PBN: How will you apply your $500,000 L’Chaim Prize?
WHITE: We have already begun to spend the L’Chaim Prize! Initial purchases have included portable, sturdy, compact cardiac ultrasound machines, ventilators and blood gas analyzers – all of which are needed to adequately diagnose and treat a wide variety of cardiac conditions.
We will also be using this funding for the educational costs of training African cardiothoracic surgeons, echocardiographers, anesthetists and perfusionists (those who run the heart-lung bypass machine during open-heart surgery).
We are also using these funds to leverage more funds for the construction of the Tenwek Hospital Cardiothoracic Unit, which will provide training of health care providers, and direct care for thousands of needy patients every year.
PBN: How has a spirit of humanitarianism toward others translated into your medical career?
WHTIE: I personally feel that God has led me through many different subtle ways in my life to pursue outreach to socioeconomically challenged areas of the world. I am convinced that this desire to bring about an increased measure of social justice and access to lifesaving health care exists within the hearts of virtually all Rhode Islanders in [particular], and Americans in general.
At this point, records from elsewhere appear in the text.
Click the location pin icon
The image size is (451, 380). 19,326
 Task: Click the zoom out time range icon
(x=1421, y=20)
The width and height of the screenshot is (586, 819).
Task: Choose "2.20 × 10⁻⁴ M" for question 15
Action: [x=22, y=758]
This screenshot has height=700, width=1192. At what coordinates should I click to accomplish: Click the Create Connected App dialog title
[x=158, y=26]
I hope that my humble contributions can assist others both in America and Africa to reach across ethnic, racial, gender and socioeconomic barriers to bring true healing.
PBN: Under your leadership, Tenwek has become the “go-to” hospital in Kenya for treatment of esophageal cancer, cardiac surgery and other common ailments in the region. To what do you attribute the hospital’s success in treating and educating a large number of patients?
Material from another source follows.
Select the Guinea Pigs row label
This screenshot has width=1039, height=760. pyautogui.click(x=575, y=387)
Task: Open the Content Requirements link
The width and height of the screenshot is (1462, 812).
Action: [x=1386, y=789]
WHITE: We have seen tremendous growth in our treatment and training programs over the last 20 years that I have been at Tenwek Hospital. I believe that our success has largely been due to a broad vision, which allows us to see what many would see as insurmountable problems (such as esophageal cancer – the most common cancer in Kenya, and rheumatic heart disease leading to the death of hundreds of thousands of young people every year in the region), as instead challenges, which can be met with long-term, persistent commitment to lasting change.